(THE INPUT)
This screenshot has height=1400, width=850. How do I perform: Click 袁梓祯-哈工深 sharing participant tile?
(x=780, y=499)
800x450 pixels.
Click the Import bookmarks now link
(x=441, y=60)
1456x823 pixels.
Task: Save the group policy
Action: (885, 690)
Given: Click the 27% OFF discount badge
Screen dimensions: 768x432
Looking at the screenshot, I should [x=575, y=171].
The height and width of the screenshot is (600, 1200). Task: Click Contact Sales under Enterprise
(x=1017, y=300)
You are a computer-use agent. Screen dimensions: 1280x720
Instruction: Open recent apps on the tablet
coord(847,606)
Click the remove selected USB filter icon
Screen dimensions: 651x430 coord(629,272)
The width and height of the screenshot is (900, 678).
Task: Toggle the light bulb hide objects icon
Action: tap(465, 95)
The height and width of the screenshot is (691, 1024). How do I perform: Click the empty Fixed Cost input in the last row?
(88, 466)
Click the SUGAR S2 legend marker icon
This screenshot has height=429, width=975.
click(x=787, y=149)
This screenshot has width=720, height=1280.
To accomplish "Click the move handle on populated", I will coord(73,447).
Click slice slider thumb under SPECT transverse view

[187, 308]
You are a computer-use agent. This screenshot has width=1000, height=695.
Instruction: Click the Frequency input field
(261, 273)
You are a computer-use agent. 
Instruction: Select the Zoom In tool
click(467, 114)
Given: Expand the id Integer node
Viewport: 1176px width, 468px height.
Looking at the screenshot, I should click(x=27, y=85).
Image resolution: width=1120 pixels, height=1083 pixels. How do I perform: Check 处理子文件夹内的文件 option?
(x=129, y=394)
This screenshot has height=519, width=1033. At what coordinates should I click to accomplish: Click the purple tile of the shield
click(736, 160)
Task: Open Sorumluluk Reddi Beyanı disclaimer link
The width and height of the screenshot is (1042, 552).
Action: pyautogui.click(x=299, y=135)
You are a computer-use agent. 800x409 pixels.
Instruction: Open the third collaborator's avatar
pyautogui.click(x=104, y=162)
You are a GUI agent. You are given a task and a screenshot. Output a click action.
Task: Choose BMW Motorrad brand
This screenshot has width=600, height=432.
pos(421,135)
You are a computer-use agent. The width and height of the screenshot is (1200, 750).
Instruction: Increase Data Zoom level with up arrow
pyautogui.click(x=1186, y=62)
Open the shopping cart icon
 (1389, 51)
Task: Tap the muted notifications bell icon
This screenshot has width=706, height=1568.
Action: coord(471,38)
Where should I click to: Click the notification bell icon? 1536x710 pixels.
(End THE INPUT)
*WHAT YOU ARE ASKED TO DO:* Would you copy, unchanged, the stretch of the records above that begins at the line containing "You are a computer-use agent. This" and ends at the line containing "Task: Open Sorumluluk", and only that?

*SOLUTION:*
You are a computer-use agent. This screenshot has width=1000, height=695.
Instruction: Click the Frequency input field
(261, 273)
You are a computer-use agent. 
Instruction: Select the Zoom In tool
click(467, 114)
Given: Expand the id Integer node
Viewport: 1176px width, 468px height.
Looking at the screenshot, I should click(x=27, y=85).
Image resolution: width=1120 pixels, height=1083 pixels. How do I perform: Check 处理子文件夹内的文件 option?
(x=129, y=394)
This screenshot has height=519, width=1033. At what coordinates should I click to accomplish: Click the purple tile of the shield
click(736, 160)
Task: Open Sorumluluk Reddi Beyanı disclaimer link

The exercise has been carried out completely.